[The problem]: Find the line with "You are a computer-use" in the entries below, then reproduce it and every line after it down to and including the line with "Instruction: Click the", exactly.

[Records]:

------------------------------------------------

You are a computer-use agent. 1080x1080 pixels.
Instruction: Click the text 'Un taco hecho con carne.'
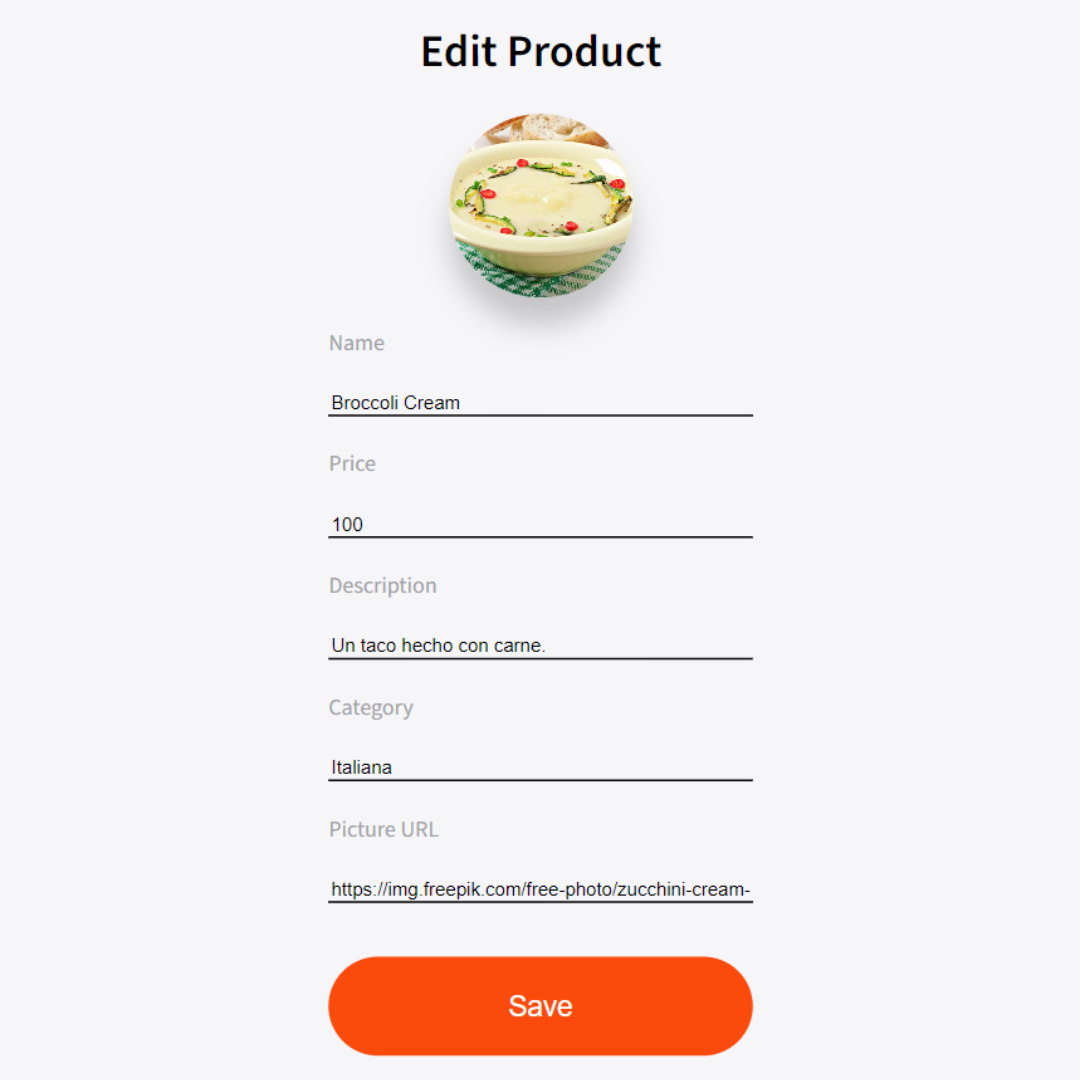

------------------------------------------------

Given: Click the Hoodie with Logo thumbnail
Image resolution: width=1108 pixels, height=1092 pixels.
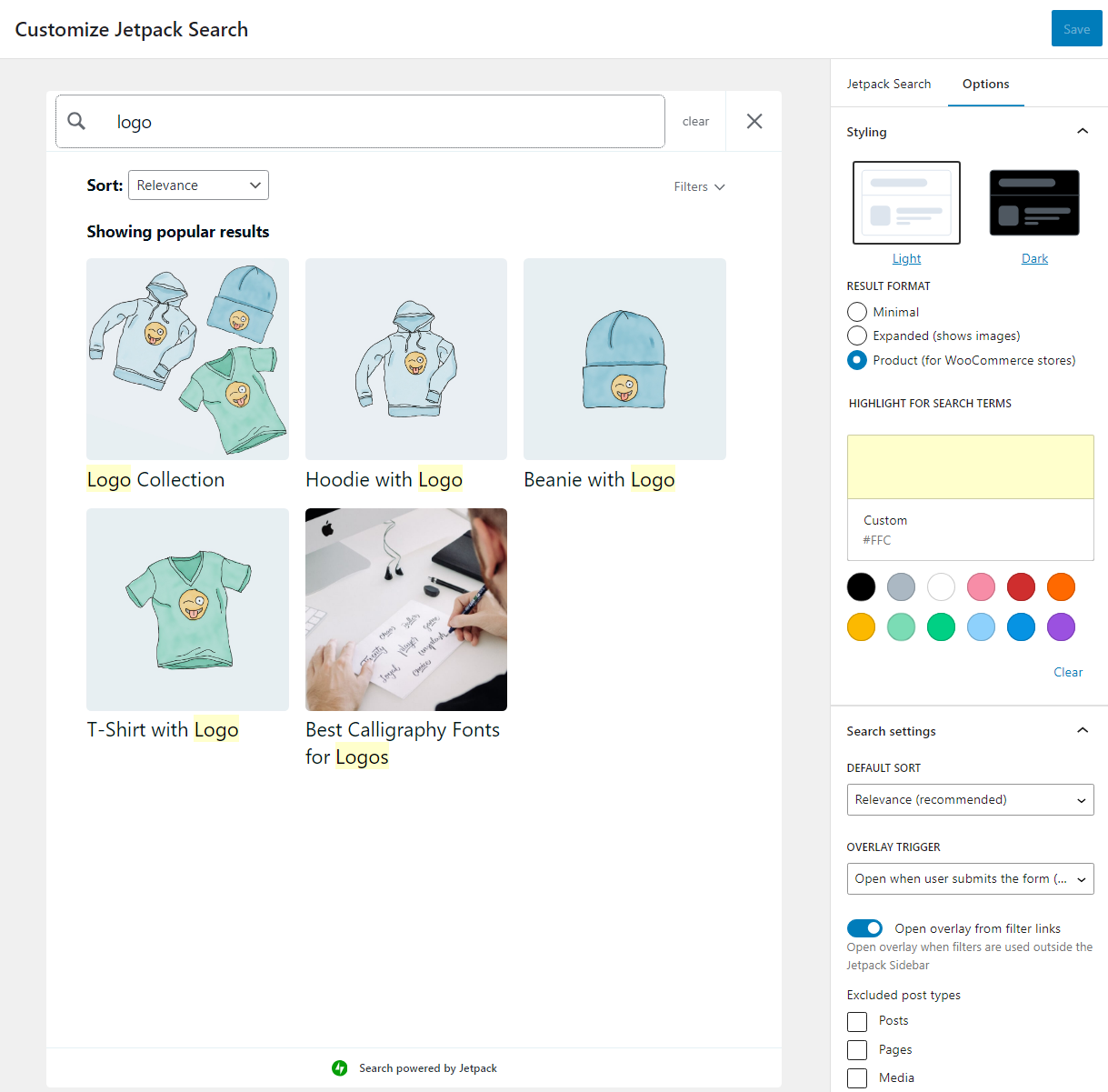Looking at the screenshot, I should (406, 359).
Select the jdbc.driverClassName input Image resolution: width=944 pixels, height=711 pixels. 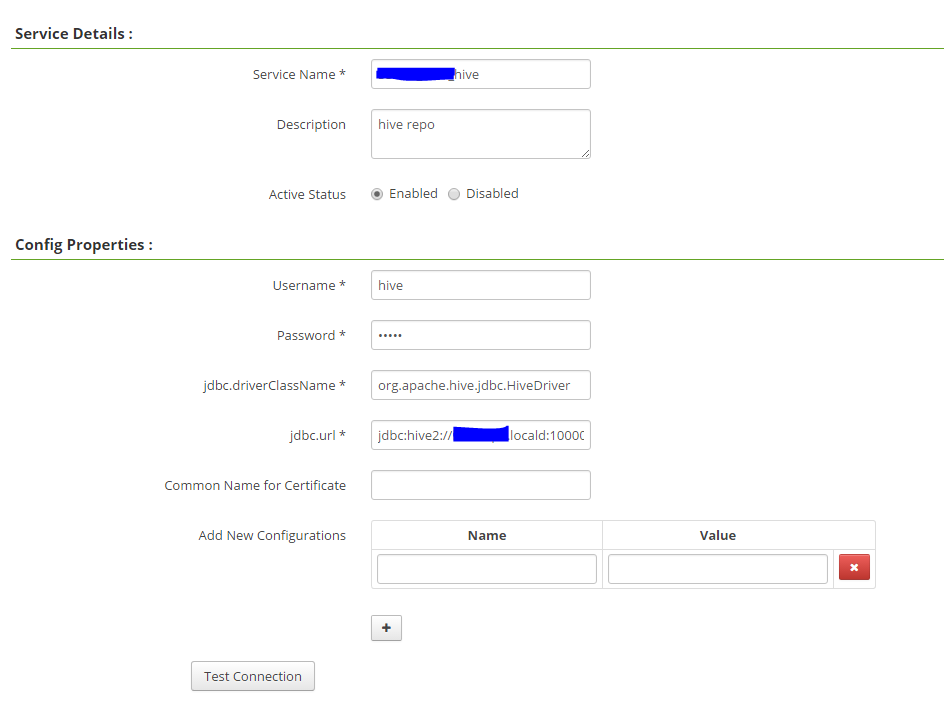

------------------------------------------------

[Expected answer]:
You are a computer-use agent. 1080x1080 pixels.
Instruction: Click the text 'Un taco hecho con carne.'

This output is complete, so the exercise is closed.